白山を本格的に歩き出して10年ほど経つが、直海谷に入渓するチャンスはなかなか来なかった。これは自らの"沢"出無精もさることながら、直海谷の地理的な問題も少なから引き金になっている。
直海谷は石川金沢に近く、この周囲の山々も白山の前衛峰から見れば標高も低くて"里臭い"ローカルな山域に思えてならなかった。また目立った遡行記録もほとんんど散見できなかったことも、こうした僕の一方的な思いこみを一層助長させる原因になったのだと思っている。しかし直海谷はそうした僕の勝手な臆見とは裏腹に、実に興味ある地貌を持つ谷だった。

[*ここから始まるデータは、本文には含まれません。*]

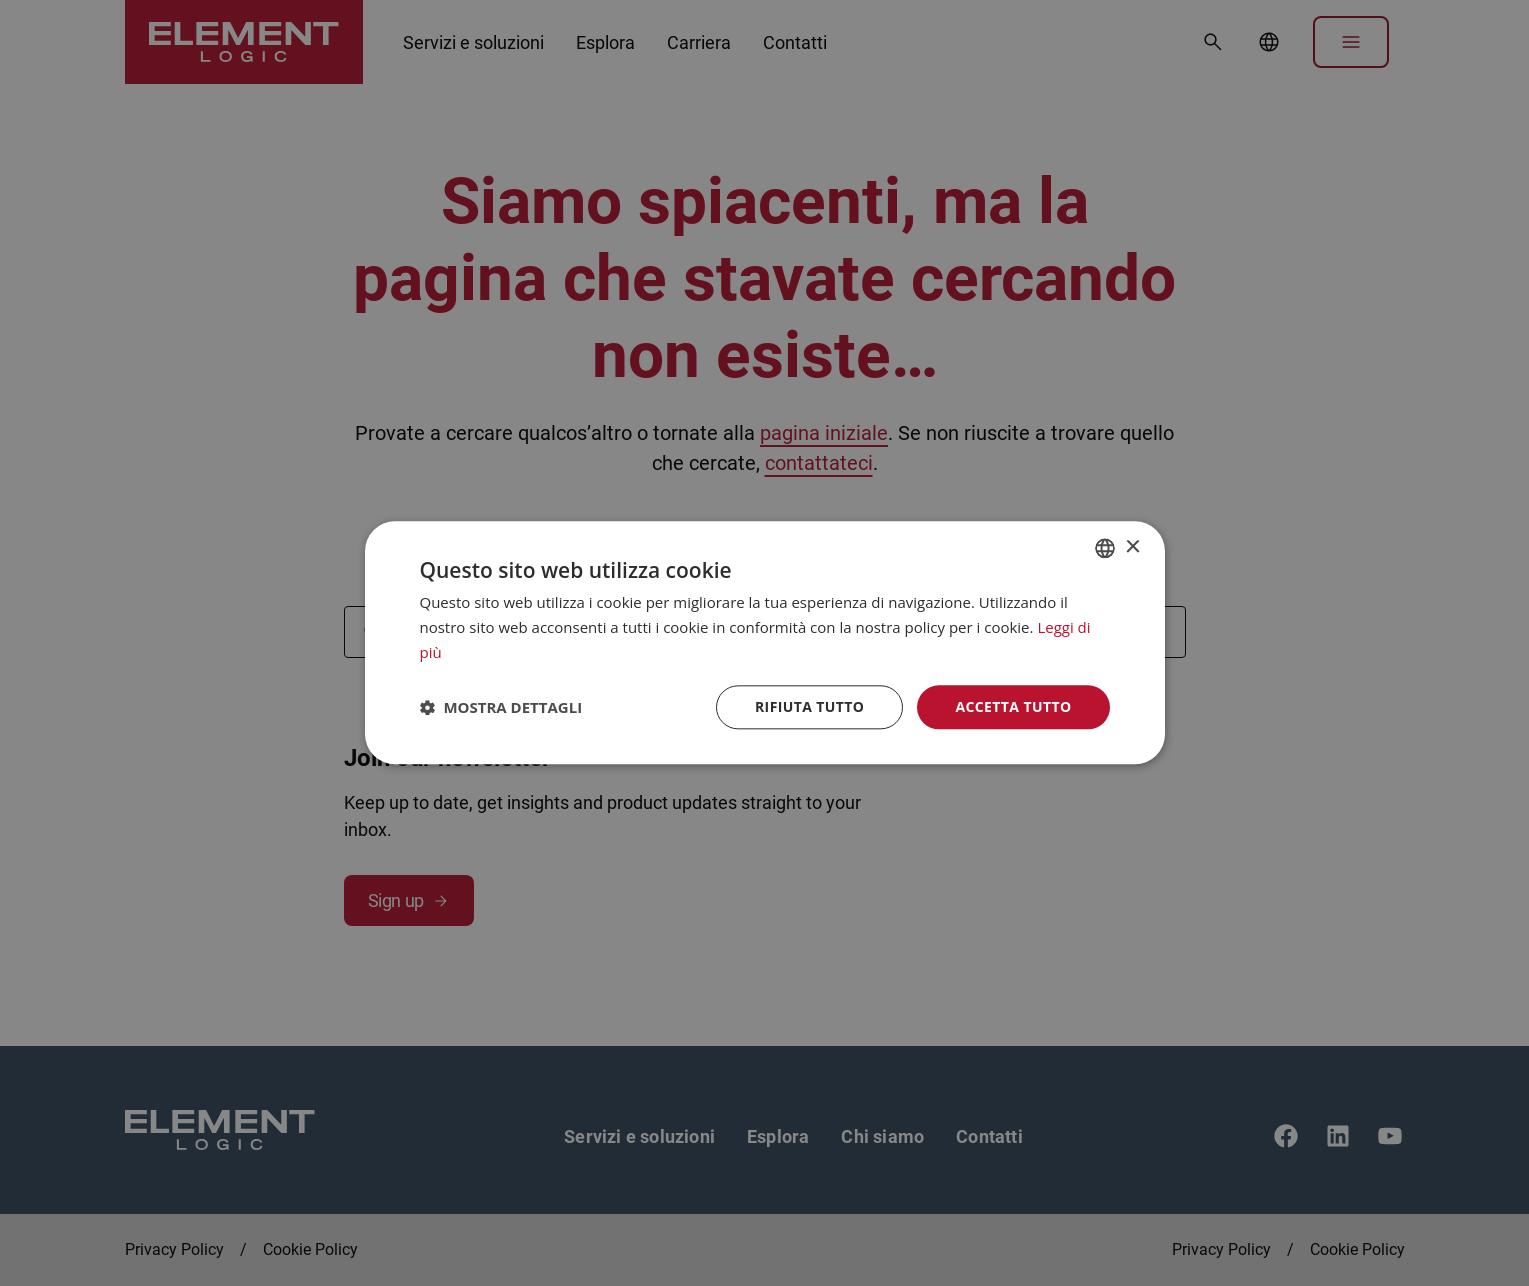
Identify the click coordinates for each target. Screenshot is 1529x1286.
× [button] (1132, 547)
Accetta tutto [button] (1013, 706)
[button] (501, 707)
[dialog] (764, 643)
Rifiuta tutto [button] (809, 706)
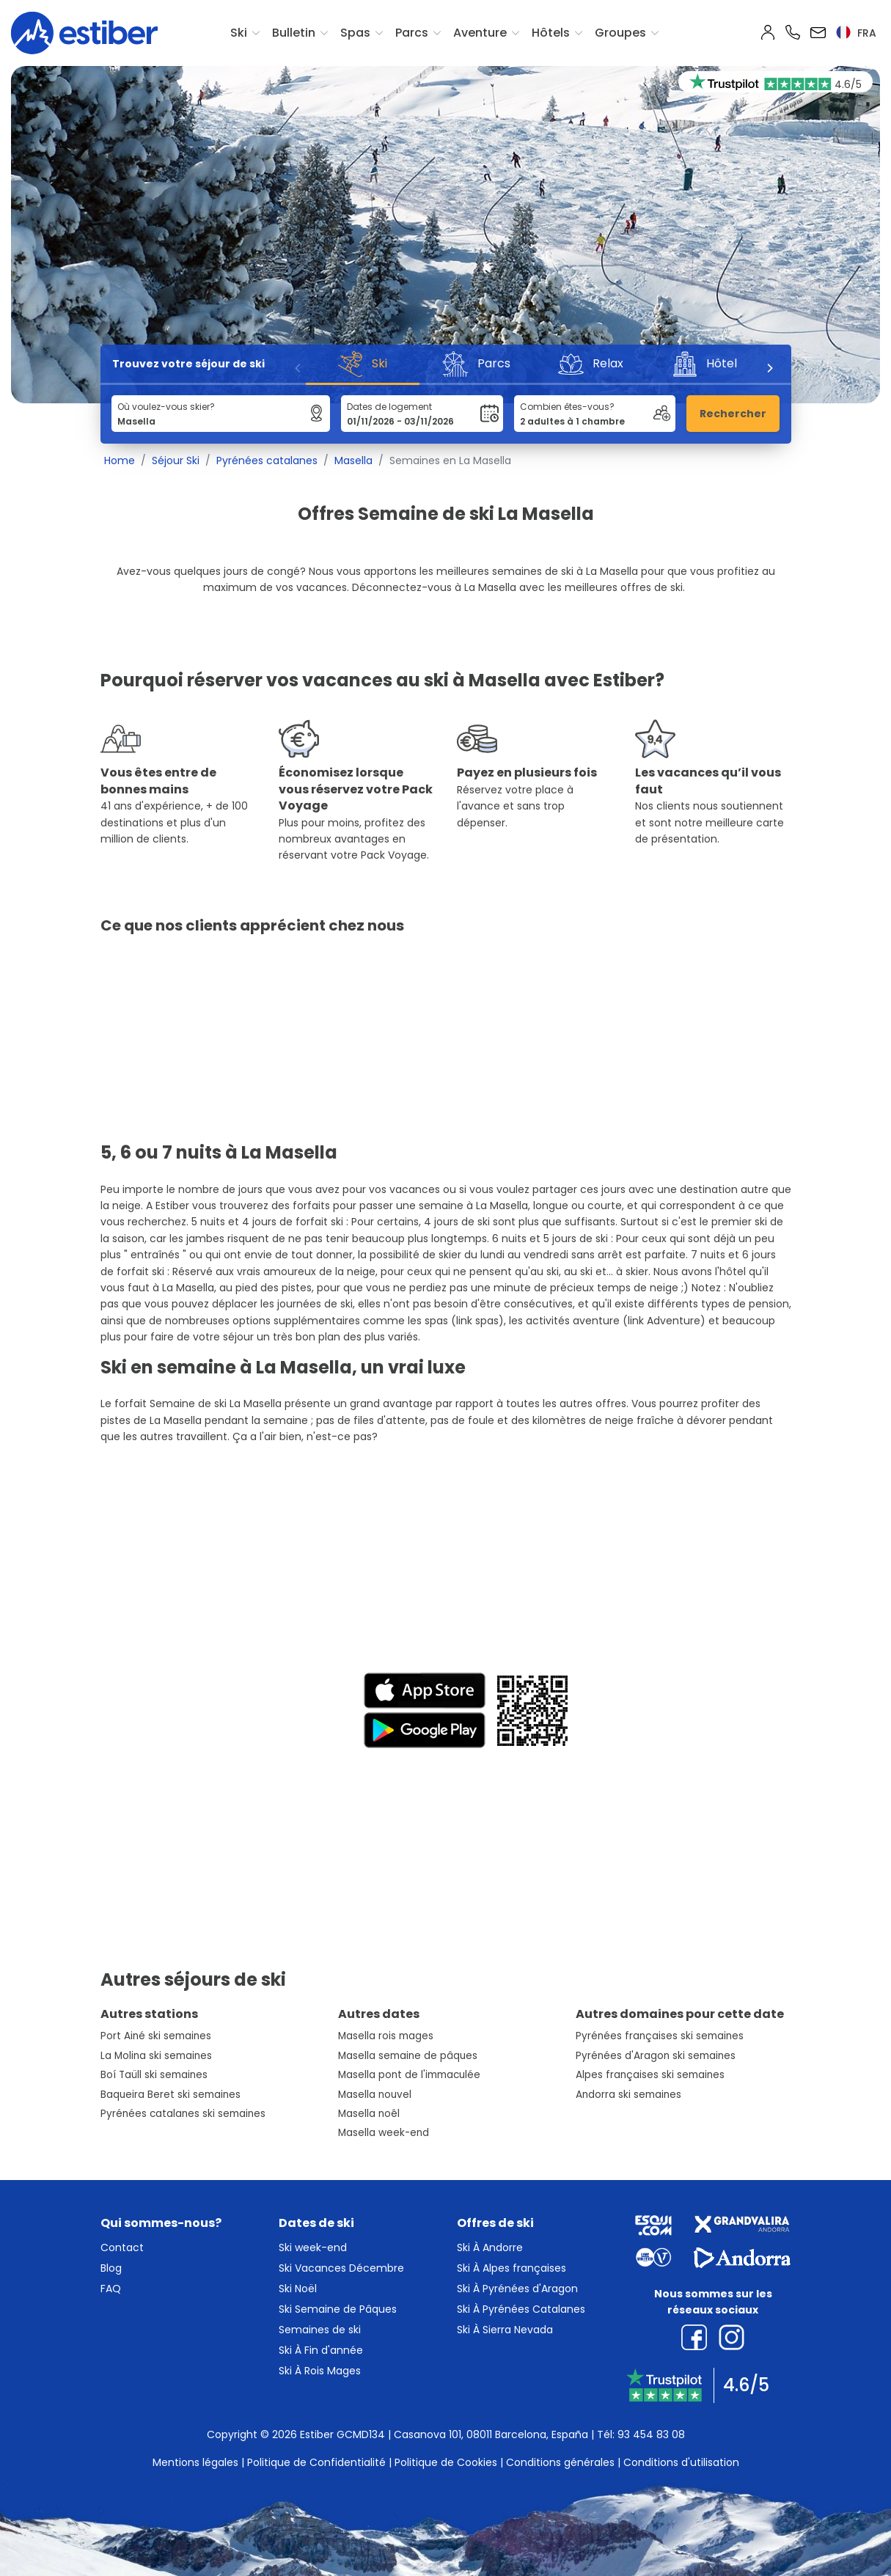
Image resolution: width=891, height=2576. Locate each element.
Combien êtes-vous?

しかしよくよく考えてみれば、北に二又川や倉谷川を控える谷、その一塊にあるこの直海谷が、そう容易い谷ではないことに気付かないことの方がおかしな話だった。いかに自分の認識が浅はかだったかを露呈してしまった感じだ。
直海谷本流は大きな流れを奥三方岳直下まで延ばし、変化に富んだ一大渓流をかたち作っている。しかし、その本流から分流する支流も本流に勝るとも劣らない連瀑の谷を形成しており、これをみてしても一帯が極めて遡行価値のある流域であることをあらためて実感させられる。
倉谷は直海谷中ではもっとも知られた谷ではないか。
両岸は発達した岩盤の廊下が中流域まで続き、その景観には目を見張るばかり。大滝の容姿も壮美なものばかりでとても素晴らしかった。
烏帽子山(1136m)から注ぐ各支流出合にはスラブ状滝が懸かり、この谷一帯が岩盤で形成された険しい渓相を持つことを伺わせる。しかし支流の滝は実に素晴らしい眺めだ。初溯行では遠くから眺めるだけでいっぱいだったが、次回は是非とも滝元に立って、これら滝を仰ぎ見ることができればと思っている。